What should I meal prep?

Prepping is easy when you know how. Meals are easy if you know the formula. Which is….

PROTIEN+CARB+VEGTABLES= MEAL

Examples of the best proteins you can have are Chicken breasts, Ground Turkey, Salmon, Steak, Shrimp, Tuna

Carbs: Sweet potatoes, potatoes, rice, couscous

Vegetables: Butternut squash, zucchini, squash, broccoli.

Once you have the formula you can then focus on foods you like to eat and the benefits of eating those foods. Finding foods that are good for you and enjoyable are the best. My go-to for the season, when I’m busy and don’t have time to do anything is a few simple, easy recipes.

Butternut Squash– Chopping up the squash in 5 parts and then roast it on high for 45 minutes at around 440 degrees. This can be done when you’re doing laundry, fixing your hair, getting ready in the morning, etc.
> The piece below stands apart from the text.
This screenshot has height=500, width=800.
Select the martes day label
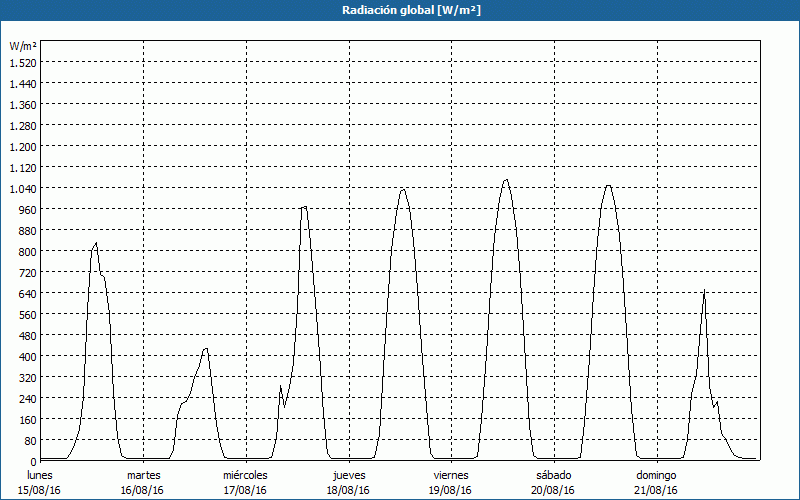pyautogui.click(x=143, y=475)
Drizzling salt, pepper, and olive oil, and then when it’s halfway cooked drizzling honey makes all the difference. 

Sweet Potatoes are one of the best carbs you can have. If you’re like me anything sweet goes, so if you don’t know what to have for a carb then, chop up a few sweet potatoes, put them in the air fryer with some olive oil spray, some salt, and pepper and you’re good to go. You have the best complex carb there is…. high in antioxidants, supports healthy vision, enhances brain functions, and supports your brain. What, more could u want?

Turkey, especially ground turkey is such a great staple in everyone’s diet. It is high in protein which is great to accomplish your fitness goals and not only that but with the addition of turmeric, ginger, garlic, salt, and pepper it could be the perfect holiday meat. Not only is it great tasting but it is easy to prep, takes overall 20 minutes and all you do Is combine all the ingredients and then let it simmer.

Meal prepping shouldn’t be hard to do if you take a short amount of time and do it. With some inspiration and some grocery shopping, it can be so easy to get ahead of your week and make your life slightly easier.